Indécence d’État face à la révolte d’un peuple ? Position contraire à celle du gouvernement ? Si Michèle AlliotMarie fut elle aussi emportée par la vague des révolutions arabes, c’est bien plus une question de forme, voire de timing, que de fond. Car les ministres passent, mais la politique demeure. Quelle que soit la couleur politique au pouvoir, l’État français s’attache depuis des décennies à vendre ce « savoir-faire » sécuritaire sous toutes ses formes. Tout l’enjeu est d’en parler le moins possible… et, les rares fois où le sujet émerge dans l’actualité, d’attendre sagement qu’il disparaisse de lui-même.
L’espoir né en 2011 dans une grande partie du monde arabe a vite été douché dans la plupart des pays concernés.
Ainsi en Égypte : la place Tahrir, embrasée par des dizaines de milliers de manifestants le 25 janvier 2011, n’était plus qu’un lointain souvenir, deux ans et demi plus tard, lorsque les militaires prirent en main le pouvoir à la faveur d’un coup d’État.
Devenu président en 2014, le maréchal Abdel Fattah al-Sissi allait rapidement
chercher à resserrer la vis à une société qui espérait respirer enfin un peu, après les périodes Nasser (1954-1970), Sadate (1970-1981) et Moubarak (1981-2011).
Quoi de mieux, pour cela, que le « savoirfaire » français ? Des mots mêmes des locataires successifs de l’Élysée, le régime égyptien est devenu depuis fin 2014 « un partenaire précieux », un allié « incontournable », qu’il faut donc choyer.
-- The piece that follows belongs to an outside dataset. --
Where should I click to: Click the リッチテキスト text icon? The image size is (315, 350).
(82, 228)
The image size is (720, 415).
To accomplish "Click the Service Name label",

En lui permettant de bénéficier de nos logiciels de surveillance de masse, par exemple, afin de mieux contrôler sa population et de traquer, emprisonner et torturer à loisir. En mettant à sa disposition du matériel militaire et des soldats pour l’aider, aussi, à appliquer sa politique répressive avec des moyens dont les services de sécurité égyptiens manquent.
L’écho retentissant des révolutions arabes s'est tu depuis longtemps, et l’État peut, à nouveau, vendre – dans un silence confortable – son appareil répressif made in France. Tout au plus se contente-t-il de brandir au besoin le joker « lutte antiterroriste », bon à tout justifier, comme pour la mission Sirli, démarrée en février 2016 en Égypte. Le cynisme, aussi, est un « savoir-faire » français plutôt bien maîtrisé.